In Sweden, where I guest lecture at a University and give the occasional public talk, attendees to my “wisdom” often describe me as an “inspirational speaker”. I usually laugh embarrassedly at this, mumble something or other that denies it flatly, and quickly change the subject. I know that the Swedes often use this description, and actually look for “inspirational” speakers quite extensively.
But the latest such compliment by a student a few days ago set me thinking about what makes for inspiration.
And here I do not mean the high-flown poetic variety, tragedy-driven and egged along by mythological, Greek women deities, but rather that subtle something that someone says that changes the way we think or feel. It is such a precious moment that happens so quietly at times that we almost miss it, but feel it inside like a little motor, fuelling the very essence of being.
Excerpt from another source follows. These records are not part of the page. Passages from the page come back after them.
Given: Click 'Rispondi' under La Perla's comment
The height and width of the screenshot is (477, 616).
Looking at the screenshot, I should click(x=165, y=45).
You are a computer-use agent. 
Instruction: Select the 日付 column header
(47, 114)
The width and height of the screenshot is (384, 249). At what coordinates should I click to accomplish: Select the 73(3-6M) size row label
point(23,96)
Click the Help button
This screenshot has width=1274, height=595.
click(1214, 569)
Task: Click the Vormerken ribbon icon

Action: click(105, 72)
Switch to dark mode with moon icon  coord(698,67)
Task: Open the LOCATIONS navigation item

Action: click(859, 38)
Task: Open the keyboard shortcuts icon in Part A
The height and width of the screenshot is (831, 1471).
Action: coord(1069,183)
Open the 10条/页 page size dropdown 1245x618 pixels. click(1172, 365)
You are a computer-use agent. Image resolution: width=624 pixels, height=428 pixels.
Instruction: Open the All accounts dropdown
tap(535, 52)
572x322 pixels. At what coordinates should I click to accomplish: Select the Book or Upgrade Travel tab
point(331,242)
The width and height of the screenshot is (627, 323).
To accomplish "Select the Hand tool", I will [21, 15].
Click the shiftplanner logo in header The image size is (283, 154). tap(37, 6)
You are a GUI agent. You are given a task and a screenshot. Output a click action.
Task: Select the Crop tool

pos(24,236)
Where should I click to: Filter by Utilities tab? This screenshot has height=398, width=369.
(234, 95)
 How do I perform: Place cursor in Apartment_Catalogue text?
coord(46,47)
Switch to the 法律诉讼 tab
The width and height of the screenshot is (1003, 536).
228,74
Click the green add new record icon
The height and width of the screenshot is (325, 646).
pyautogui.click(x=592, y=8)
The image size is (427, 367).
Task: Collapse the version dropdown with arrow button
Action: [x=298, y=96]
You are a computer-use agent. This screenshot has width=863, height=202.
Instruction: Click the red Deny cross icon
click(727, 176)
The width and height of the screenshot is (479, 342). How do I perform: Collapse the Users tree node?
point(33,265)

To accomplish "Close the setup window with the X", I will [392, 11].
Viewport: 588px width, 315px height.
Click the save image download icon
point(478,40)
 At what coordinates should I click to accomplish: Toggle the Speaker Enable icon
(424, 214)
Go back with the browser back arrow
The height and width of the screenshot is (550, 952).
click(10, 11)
Inspiration can, of course, be found in obvious sources. The late, much mourned, Fr Peter, for example, would inspire me whenever he spoke … drive me on to creativity that might have slept on had he not encouraged with a word, massaged a saddened ego with a compliment, analysed with incredible, learned depth the implications of whatever it was he was inspiring.
Inspiration can be found in the throwaway words of a blog (not this one), or an aphorism, inserted almost unthinkingly into a long, meandering conversation.
Inspiration can be anything and everything, though any charm and charisma wielded by the inspirer go quite a long way towards digging into the character-set, deeply ingrained and (we think, till we’re inspired to think otherwise) totally immovable.
And then there are, of course, those who are the antithesis of inspiration. The bullies with an agenda that self-serves in everything they do, and floods all their interactions with others. We know them very well, of course. At work, in society, in politics … people who act as dampers of inspiration, their very presence and their bland, precise, egotistical words (often sugary and creamy though they might be) seeding darkness and the blocking of promise even in the most promising of creative urges.
This is where I pause to shudder violently for a while.
So, I suppose, I should at least be happy not to be considered a part of this last category. And if at any point in time, as a lecturer, or as a writer, or even as a cartoonist, I’ve touched lives with anything that provoked a positive thought, then I find that to be more inspirational to myself than anything else I might have done in life.